* 本文:
━━━━━━━━━━

「水質汚濁防止法」に基づく千葉県の公共用水域水質測定計画における印旛沼及び流入河川の水質測定点(令和2年度現在)は、第4.1図に示すとおりです。図中のB地点「上水道取水口下」は、印旛沼における環境基準点となっています。また、沼と流入河川における水域類型の指定等については、第4.1表に示すとおりです。
印旛沼は、昭和45年9月1日に水質汚濁に係る環境基準の水域類型が「湖沼A」、また昭和59年3月27日には全窒素及び全りんに係る環境基準の水域類型が「湖沼Ⅲ」にそれぞれ指定され、そして、さらに昭和60年12月には、「湖沼水質保全特別措置法」(昭和59年7月制定)に基づく指定湖沼とされました(現在の指定湖沼は全国で11湖沼)。
「湖沼水質保全特別措置法」に基づき、千葉県は、国が定めた湖沼水質保全基本方針に沿って昭和62年3月に第1期の「印旛沼に係る湖沼水質保全計画」(計画期間:昭和61年度~平成2年度)を策定しました。そして、5年ごとに計画を定め、現在は、平成29年3月に策定した「印旛沼に係る湖沼水質保全計画(第7期)」(計画期間:平成28年度~令和2年度)に基づき各種対策を推進しているところです。
第4.1図 印旛沼及び流入河川における水質測定点
水質汚濁の代表的な指標であるCOD(化学的酸素要求量)の印旛沼における年平均値の経年変化は、第4.2図のとおりとなっています。

━━━━━━━━━━

* 課題:
1. 印旛沼の水質に関する本文のうち、「印旛沼は、昭和45年9月1日に」で始まる段落を、主な事実を残して箇条書きに書き直してください。
2. 印旛沼の水質に関する本文を、最後の文の後から書き継いでください。

* 項目一覧:

━━━━━━━━━━

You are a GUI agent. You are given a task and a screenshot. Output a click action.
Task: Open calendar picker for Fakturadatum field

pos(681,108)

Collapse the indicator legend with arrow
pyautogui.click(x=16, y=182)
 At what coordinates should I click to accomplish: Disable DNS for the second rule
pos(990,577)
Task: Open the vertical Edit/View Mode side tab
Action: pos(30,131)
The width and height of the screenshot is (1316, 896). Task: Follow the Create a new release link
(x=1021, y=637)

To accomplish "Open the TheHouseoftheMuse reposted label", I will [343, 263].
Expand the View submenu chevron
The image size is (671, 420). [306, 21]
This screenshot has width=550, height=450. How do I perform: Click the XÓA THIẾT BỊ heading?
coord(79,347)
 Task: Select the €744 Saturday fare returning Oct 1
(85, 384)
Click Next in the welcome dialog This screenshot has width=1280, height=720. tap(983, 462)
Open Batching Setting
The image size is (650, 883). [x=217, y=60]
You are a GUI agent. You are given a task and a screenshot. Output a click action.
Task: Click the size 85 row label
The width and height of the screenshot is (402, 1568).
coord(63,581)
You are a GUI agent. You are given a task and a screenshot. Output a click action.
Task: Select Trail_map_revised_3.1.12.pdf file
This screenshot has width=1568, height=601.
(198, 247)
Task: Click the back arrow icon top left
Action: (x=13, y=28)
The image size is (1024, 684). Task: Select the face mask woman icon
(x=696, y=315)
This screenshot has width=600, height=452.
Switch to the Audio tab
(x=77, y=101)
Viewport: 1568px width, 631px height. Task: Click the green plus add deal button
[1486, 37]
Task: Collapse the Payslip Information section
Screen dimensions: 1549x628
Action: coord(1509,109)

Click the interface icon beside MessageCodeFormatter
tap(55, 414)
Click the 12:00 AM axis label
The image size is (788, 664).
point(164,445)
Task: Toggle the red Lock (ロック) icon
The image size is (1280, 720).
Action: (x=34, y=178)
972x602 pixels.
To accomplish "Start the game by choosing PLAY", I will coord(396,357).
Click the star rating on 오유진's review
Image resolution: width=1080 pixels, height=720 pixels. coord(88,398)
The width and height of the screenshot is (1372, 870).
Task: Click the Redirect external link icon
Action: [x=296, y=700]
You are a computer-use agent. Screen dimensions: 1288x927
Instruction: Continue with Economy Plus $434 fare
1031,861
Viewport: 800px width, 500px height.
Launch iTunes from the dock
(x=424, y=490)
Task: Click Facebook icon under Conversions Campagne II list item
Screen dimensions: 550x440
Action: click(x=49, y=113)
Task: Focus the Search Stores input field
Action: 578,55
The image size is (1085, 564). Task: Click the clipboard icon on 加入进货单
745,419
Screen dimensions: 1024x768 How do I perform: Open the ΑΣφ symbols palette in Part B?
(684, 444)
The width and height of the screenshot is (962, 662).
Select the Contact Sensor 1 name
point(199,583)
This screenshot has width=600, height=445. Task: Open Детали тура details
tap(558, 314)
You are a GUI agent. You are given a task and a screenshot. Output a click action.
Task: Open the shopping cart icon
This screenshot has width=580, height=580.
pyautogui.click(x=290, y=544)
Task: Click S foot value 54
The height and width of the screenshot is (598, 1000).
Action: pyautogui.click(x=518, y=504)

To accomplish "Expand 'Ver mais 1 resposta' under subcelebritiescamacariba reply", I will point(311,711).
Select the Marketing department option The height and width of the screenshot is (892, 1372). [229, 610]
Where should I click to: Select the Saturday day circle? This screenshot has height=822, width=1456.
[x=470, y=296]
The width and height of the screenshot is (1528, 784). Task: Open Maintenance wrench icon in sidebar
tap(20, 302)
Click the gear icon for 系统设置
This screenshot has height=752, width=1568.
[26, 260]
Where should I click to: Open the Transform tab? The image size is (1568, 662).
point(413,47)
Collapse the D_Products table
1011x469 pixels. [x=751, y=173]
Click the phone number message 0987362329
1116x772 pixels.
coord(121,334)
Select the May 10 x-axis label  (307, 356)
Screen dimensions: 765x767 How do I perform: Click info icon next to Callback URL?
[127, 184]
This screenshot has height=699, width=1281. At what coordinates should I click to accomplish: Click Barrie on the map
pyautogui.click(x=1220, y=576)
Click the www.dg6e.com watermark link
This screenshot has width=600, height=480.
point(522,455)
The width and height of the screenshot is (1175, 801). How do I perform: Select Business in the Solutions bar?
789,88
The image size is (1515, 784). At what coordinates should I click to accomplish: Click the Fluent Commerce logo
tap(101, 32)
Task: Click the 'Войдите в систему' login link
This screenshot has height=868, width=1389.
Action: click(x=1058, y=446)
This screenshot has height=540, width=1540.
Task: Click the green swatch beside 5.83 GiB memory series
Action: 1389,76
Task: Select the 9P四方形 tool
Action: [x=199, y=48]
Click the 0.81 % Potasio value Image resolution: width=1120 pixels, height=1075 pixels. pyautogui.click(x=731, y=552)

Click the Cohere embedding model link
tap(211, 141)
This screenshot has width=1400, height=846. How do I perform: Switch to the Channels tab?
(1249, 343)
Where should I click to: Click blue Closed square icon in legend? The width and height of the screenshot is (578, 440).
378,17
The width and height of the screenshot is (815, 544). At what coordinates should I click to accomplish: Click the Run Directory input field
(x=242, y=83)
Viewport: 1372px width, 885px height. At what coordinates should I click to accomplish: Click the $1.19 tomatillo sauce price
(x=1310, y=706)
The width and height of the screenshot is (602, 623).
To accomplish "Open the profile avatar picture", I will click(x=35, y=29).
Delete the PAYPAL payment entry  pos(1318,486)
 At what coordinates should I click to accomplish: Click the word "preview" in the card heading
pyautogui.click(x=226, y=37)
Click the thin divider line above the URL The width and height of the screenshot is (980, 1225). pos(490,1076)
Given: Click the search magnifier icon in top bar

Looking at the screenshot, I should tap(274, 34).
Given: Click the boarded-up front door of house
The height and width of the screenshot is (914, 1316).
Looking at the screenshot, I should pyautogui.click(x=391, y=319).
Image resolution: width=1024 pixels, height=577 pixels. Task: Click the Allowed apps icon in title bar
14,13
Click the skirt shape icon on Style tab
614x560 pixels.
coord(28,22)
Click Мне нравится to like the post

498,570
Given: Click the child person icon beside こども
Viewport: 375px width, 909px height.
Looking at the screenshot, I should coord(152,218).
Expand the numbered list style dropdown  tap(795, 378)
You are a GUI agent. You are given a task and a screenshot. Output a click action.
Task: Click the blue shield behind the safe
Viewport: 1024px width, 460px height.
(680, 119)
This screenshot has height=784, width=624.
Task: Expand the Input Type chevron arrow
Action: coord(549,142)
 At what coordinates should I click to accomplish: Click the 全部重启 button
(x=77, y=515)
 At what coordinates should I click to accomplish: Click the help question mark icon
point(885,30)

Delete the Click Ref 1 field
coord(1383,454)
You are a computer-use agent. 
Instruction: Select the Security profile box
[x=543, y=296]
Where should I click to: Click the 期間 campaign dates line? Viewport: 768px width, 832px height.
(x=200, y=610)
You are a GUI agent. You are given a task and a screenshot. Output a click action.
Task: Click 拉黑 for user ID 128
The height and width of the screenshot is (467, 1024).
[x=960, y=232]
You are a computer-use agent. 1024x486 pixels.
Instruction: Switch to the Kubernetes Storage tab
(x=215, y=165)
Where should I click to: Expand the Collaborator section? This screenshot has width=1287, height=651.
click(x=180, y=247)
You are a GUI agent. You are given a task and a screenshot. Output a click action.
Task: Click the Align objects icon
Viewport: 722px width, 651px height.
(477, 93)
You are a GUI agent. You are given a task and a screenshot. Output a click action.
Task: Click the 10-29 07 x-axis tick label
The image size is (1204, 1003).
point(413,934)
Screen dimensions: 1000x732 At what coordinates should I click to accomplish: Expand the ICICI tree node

━━━━━━━━━━

* 課題の解答:
1.
- 昭和45年9月1日:水質汚濁に係る環境基準の水域類型が「湖沼A」に指定された。
- 昭和59年3月27日:全窒素及び全りんに係る環境基準の水域類型が「湖沼Ⅲ」に指定された。
- 昭和60年12月:「湖沼水質保全特別措置法」(昭和59年7月制定)に基づく指定湖沼とされた。現在の指定湖沼は全国で11湖沼である。

2.
環境基準点がある西印旛沼について詳しくみると、昭和46年度には既に5.7mg/ℓと環境基準の値(COD:3mg/ℓ以下)*注1)の倍近くを示していました。この後は増減を繰り返しながらも、長期的には増加傾向を示し、昭和59年度には過去最高の13mg/ℓとなりました。これ以後減少傾向に転じたかに見えても再び増加し、近年は、11~12mg/ℓの状況が継続し、環境省が発表する全国湖沼水質ランクでは、第4.2表のとおり平成23年度から29年度まで7年間連続で全国ワースト1となってしまいました。30年度は全国ワースト1こそ脱したものの12mg/ℓで前年より悪化し、令和元年度は11 mg/ℓで順位は前年度に続きワースト2となっており、関係者の様々な取り組みにも関わらず、水質の改善傾向はみられていません。
このように、印旛沼のCODの値は、目まぐるしく変化を示しつつも、近年は高止まりの傾向となっています。この理由は、長きにわたって印旛沼の水中や底泥に蓄積した有り余るほどの窒素及びりんを栄養源として、その年の気候に影響されながらも沼で大量発生する藻類、いわゆる内部生産COD*注2)の多寡が大きく関与していると指摘されています。
注の文章
*注1)
環境基準の適合・不適合の判断について
COD・BODについては測定値の75%値(※)が、全窒素・全りんについては測定値の年平均値が、環境基準の値以内であった場合に環境基準に適合する(環境基準を満たす)と判断することとされている。しかし、本白書で表記する各種水質データは、年平均値と75%値の2種が存在する煩わしさを排し経年変化を重視する観点から、項目を問わず年平均値で表示している。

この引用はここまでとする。